3月2日付けの日本株式レポート「押し目買いに備える:下値は限定的」をリリースした時点では、日経平均株価は21,344円で取引されていた。しかし、それから2週間足らずの3月13日に同指数は17,431円をつけ、1週間で16%の急落、年初来で26%下落した。ボラティリティは2008年の世界金融危機時に匹敵する。今回の相場下落の原因は、新型コロナウイルスの感染拡大と、それが観光業をはじめ広く経済に与える影響が懸念されたからである。

3月13日現在、月初来の下落率は17.6%と過去20年で2番目の下げ幅を記録した(図表1参照)。過去のバリュエーションと今後政府や中央銀行からの支援が拡充されるとの見通しを踏まえると、市場は売られすぎだと考える。
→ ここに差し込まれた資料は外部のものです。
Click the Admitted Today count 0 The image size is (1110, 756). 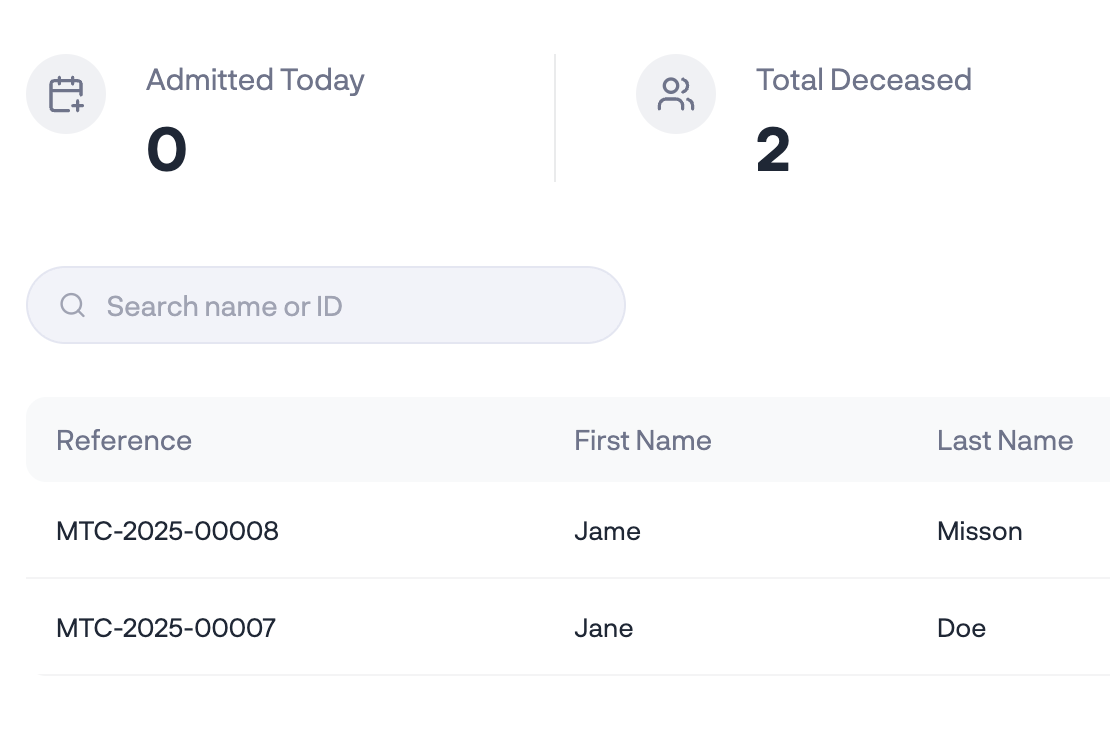tap(166, 151)
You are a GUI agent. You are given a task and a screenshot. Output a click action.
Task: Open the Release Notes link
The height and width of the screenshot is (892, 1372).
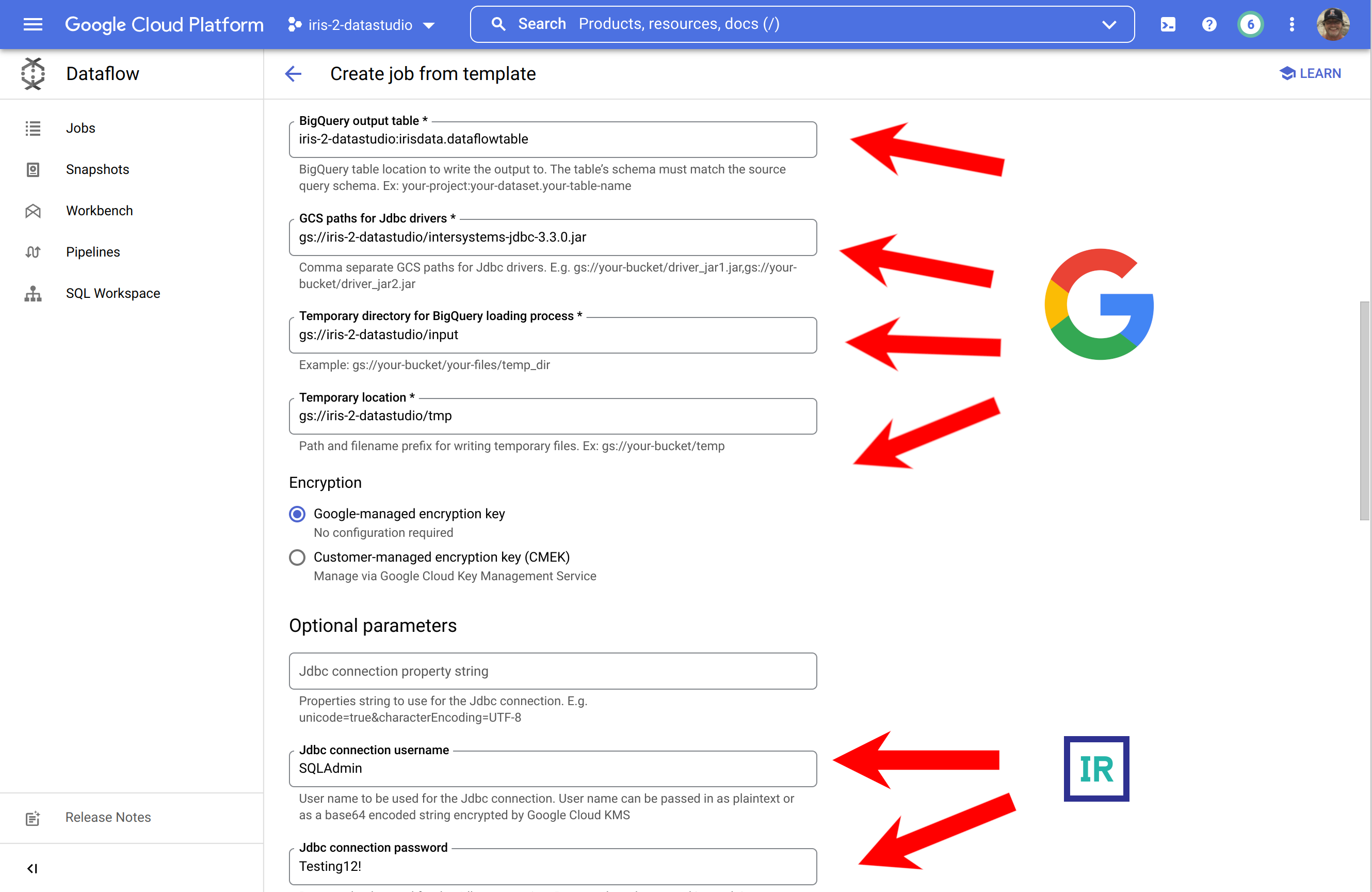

我々は3つの要因から、日本株式はここから上昇基調をたどると考える。1つ目は、徹底した封じ込め策に踏み切る国が増えていることから、感染拡大はいずれ収束に向かうと予想されることだ(図表2参照)。個人の移動制限が発動された結果、まず中国で、続いて韓国もここ2週間で新規の感染者数が減少傾向を示している。中国の事例は、こうした感染拡大防止策が一定の効果を発揮したことを示している。日本では検査数が増えれば新たな感染者数が増える可能性もあるが、同様の感染拡大防止策が実施されているため、今後2カ月間で感染者数は減少し始めるだろう。

2つ目に、株価が急落したため、今後は売り圧力よりも買い圧力が高まる公算が大きい。2019年下期に6兆円を買い越した海外投資家は、今年に入り日本株式を4兆円近く売却し、最大の売り手となっている。大半の海外投資家はここ5~6週間で大部分のポジションを解消した。一方、日銀は過去4週間で1兆円相当のETFを買い越し、さらに、3月16日に前倒しした金融政策決定会合で、ETFの買い入れ額を現行の年間6兆円から12兆円に倍増することを決定した。また世界最大の年金基金である年金積立金管理運用独立行政法人(GPIF)も株価急落を受けて日本株式を再度買い進めるものとみられる。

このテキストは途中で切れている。